- RECORD EXCERPTS
****************

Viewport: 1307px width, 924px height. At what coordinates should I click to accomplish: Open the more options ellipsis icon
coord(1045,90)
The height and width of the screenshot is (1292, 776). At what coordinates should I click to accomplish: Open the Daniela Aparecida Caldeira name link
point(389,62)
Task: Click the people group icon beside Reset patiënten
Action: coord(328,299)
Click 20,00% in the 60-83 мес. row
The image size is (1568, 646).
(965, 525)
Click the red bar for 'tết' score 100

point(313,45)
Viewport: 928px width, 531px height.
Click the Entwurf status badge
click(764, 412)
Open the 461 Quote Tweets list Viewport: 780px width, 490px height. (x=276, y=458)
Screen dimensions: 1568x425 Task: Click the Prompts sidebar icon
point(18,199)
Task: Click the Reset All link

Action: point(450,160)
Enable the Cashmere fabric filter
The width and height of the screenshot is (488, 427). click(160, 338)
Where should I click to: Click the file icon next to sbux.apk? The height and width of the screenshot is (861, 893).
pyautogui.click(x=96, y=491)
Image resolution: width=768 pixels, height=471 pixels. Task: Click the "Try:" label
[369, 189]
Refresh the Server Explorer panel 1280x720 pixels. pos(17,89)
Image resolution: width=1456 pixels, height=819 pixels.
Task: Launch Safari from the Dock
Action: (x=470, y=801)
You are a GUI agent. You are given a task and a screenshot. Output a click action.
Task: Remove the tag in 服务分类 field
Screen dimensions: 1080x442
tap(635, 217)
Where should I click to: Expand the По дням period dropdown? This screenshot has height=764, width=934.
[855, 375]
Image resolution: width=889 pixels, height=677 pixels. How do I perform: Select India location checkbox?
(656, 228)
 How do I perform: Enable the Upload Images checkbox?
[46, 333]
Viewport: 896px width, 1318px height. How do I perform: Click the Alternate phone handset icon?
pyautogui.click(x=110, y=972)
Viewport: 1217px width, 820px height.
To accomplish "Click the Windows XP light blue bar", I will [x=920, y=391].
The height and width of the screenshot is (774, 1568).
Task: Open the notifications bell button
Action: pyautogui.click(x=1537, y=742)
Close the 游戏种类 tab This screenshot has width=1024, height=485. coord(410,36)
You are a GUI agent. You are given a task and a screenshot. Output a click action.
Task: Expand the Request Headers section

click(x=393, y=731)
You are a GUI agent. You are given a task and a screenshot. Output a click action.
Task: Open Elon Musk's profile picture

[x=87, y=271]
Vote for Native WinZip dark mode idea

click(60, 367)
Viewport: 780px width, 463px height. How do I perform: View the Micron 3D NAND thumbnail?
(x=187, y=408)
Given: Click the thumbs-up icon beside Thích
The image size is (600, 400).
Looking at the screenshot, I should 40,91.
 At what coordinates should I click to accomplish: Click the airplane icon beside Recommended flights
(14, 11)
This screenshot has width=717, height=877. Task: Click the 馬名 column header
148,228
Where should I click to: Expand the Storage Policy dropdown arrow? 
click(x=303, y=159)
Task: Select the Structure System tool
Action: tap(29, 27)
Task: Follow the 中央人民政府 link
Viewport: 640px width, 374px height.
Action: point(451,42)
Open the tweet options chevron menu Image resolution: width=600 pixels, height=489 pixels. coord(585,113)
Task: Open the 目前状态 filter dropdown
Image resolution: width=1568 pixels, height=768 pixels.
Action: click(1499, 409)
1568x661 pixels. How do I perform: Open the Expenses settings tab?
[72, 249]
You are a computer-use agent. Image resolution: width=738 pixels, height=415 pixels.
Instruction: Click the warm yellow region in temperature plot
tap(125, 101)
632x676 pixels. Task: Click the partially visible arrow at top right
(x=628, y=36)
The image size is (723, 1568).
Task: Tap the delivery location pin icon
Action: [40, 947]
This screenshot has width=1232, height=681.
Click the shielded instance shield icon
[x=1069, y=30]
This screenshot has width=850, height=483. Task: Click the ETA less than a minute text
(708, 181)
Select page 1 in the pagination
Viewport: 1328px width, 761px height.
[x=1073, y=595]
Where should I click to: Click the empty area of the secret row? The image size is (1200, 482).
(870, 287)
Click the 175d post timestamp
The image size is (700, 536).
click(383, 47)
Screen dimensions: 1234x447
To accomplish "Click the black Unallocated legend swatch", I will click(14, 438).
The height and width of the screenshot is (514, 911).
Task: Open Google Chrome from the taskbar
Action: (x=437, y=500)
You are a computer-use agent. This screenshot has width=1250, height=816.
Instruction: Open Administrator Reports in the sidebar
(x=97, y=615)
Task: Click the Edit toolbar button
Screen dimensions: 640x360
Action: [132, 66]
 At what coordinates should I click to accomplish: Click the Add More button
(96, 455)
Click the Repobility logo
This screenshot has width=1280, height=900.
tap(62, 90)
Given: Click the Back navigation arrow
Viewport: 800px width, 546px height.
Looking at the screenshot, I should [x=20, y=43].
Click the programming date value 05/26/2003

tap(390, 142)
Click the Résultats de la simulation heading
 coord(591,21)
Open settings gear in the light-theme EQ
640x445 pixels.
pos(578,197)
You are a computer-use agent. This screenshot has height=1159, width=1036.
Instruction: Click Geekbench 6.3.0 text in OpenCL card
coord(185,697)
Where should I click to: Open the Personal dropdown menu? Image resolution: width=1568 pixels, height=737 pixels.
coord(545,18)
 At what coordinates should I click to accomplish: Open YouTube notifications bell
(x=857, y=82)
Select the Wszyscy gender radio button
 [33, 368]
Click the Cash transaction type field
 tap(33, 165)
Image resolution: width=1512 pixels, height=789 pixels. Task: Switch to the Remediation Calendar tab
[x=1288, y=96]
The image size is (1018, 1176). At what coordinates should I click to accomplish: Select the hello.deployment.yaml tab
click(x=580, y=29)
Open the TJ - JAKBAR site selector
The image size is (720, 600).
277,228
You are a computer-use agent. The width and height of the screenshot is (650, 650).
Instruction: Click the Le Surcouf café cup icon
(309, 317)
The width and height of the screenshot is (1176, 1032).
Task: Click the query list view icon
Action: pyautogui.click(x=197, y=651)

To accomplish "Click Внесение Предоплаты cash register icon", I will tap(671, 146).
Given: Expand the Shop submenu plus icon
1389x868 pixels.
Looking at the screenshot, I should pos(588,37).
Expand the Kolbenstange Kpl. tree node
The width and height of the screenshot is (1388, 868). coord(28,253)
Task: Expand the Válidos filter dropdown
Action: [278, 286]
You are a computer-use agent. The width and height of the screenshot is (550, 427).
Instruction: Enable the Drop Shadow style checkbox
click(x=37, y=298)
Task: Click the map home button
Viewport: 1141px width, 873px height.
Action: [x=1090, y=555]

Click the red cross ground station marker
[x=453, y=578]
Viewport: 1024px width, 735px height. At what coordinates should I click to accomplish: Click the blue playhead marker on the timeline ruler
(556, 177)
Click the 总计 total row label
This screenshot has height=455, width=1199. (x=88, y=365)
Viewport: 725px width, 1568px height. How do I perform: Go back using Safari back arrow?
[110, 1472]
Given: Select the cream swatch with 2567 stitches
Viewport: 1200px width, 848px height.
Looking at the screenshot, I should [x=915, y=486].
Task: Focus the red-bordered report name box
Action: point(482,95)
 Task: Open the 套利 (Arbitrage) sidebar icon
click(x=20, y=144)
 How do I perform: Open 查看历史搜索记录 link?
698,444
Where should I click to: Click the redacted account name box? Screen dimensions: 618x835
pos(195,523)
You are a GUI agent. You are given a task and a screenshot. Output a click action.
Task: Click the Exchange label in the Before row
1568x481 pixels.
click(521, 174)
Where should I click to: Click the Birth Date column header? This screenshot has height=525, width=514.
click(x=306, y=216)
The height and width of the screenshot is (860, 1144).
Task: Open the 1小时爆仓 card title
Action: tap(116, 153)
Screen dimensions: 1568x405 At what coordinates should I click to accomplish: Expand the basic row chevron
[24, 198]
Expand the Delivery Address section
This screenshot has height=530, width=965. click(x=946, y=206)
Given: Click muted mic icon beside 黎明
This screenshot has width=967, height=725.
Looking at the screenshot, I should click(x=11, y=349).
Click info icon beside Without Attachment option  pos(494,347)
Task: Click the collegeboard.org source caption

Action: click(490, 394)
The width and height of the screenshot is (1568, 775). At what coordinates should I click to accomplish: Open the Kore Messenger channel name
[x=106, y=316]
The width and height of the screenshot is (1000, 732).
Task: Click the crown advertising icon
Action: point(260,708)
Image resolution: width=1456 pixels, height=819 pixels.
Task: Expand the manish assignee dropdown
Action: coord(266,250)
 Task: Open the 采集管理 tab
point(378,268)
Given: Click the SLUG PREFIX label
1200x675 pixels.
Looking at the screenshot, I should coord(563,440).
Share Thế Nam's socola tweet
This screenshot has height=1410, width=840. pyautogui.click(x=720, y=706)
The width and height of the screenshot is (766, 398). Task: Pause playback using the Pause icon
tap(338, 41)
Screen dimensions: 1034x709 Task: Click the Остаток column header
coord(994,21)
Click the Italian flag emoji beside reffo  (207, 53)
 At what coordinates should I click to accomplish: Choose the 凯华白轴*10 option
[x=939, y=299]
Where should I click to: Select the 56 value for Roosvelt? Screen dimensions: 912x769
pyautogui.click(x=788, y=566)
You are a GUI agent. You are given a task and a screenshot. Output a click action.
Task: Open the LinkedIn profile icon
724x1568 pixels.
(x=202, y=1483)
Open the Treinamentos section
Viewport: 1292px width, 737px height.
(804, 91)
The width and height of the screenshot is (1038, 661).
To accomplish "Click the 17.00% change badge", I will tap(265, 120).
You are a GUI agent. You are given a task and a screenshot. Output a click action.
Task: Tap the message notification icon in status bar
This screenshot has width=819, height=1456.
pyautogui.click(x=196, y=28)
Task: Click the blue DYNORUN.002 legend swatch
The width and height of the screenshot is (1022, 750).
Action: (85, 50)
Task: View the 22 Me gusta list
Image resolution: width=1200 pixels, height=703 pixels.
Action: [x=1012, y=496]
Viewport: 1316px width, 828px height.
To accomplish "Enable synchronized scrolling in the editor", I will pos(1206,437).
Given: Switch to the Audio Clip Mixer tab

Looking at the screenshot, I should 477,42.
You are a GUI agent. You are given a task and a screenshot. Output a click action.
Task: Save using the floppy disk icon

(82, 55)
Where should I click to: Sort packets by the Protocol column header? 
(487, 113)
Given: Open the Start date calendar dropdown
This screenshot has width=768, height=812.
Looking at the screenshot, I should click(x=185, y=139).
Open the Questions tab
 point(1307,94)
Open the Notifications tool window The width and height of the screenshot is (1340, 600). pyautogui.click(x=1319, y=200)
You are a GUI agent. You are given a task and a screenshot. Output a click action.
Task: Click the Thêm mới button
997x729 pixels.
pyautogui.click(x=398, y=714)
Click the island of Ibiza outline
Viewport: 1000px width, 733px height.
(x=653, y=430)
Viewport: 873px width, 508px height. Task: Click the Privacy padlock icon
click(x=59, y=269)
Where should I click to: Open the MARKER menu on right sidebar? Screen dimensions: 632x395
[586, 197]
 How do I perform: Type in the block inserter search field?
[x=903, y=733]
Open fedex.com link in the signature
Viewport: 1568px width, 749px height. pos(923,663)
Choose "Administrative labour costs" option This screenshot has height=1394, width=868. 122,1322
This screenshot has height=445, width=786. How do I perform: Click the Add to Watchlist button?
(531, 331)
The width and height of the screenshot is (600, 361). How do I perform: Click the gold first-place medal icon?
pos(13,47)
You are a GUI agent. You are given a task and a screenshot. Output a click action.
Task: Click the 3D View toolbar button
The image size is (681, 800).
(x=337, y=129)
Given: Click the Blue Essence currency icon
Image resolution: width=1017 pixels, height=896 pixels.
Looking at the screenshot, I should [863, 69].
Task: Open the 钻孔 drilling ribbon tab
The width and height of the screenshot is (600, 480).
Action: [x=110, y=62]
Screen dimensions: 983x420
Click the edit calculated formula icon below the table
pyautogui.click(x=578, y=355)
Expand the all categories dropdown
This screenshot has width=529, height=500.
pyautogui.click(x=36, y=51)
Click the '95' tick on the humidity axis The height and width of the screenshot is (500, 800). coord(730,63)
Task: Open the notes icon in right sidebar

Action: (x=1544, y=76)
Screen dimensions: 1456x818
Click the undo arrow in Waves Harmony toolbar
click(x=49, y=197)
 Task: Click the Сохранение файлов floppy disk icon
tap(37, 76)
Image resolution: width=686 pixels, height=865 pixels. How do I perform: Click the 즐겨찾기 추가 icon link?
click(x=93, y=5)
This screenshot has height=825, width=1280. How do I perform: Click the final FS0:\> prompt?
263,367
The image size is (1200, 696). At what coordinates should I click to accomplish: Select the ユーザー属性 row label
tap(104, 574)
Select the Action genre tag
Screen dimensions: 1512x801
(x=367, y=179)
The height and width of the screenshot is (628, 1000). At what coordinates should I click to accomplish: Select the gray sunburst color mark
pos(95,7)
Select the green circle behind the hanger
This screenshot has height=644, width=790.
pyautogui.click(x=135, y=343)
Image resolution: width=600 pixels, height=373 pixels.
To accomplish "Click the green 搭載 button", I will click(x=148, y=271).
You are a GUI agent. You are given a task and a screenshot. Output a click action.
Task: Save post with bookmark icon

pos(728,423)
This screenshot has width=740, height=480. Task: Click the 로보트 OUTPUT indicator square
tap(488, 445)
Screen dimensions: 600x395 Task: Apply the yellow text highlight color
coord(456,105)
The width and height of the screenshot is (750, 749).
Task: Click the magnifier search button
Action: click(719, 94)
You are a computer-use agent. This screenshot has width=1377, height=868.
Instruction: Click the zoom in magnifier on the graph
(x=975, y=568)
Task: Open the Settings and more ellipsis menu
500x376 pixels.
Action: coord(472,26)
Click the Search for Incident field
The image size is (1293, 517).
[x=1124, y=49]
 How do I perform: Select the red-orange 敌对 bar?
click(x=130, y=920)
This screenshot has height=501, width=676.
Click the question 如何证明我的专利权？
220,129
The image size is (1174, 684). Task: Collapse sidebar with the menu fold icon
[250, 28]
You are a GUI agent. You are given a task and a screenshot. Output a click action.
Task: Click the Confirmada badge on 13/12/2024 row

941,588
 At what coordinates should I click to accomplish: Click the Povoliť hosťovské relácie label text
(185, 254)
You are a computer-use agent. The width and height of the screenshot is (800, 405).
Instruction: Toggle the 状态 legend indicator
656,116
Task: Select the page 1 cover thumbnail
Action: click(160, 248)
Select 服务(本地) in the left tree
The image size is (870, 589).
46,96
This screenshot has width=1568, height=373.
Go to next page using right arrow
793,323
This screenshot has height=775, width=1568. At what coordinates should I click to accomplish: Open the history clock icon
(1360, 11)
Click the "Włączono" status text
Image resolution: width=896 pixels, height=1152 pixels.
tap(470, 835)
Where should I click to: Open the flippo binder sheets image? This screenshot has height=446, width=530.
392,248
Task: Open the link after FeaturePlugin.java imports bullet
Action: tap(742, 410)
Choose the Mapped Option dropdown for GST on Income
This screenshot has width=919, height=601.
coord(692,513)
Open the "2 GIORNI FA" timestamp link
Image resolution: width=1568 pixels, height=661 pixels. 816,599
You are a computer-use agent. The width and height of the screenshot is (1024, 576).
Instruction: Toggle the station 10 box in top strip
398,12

****************

All lines above between those holding "Expand the Delivery Address section" and "Click info icon", inclusive, must be set down unchanged, and no other line may be included.

- RESULT OF THIS TASK
Expand the Delivery Address section
This screenshot has height=530, width=965. click(x=946, y=206)
Given: Click muted mic icon beside 黎明
This screenshot has width=967, height=725.
Looking at the screenshot, I should click(x=11, y=349).
Click info icon beside Without Attachment option  pos(494,347)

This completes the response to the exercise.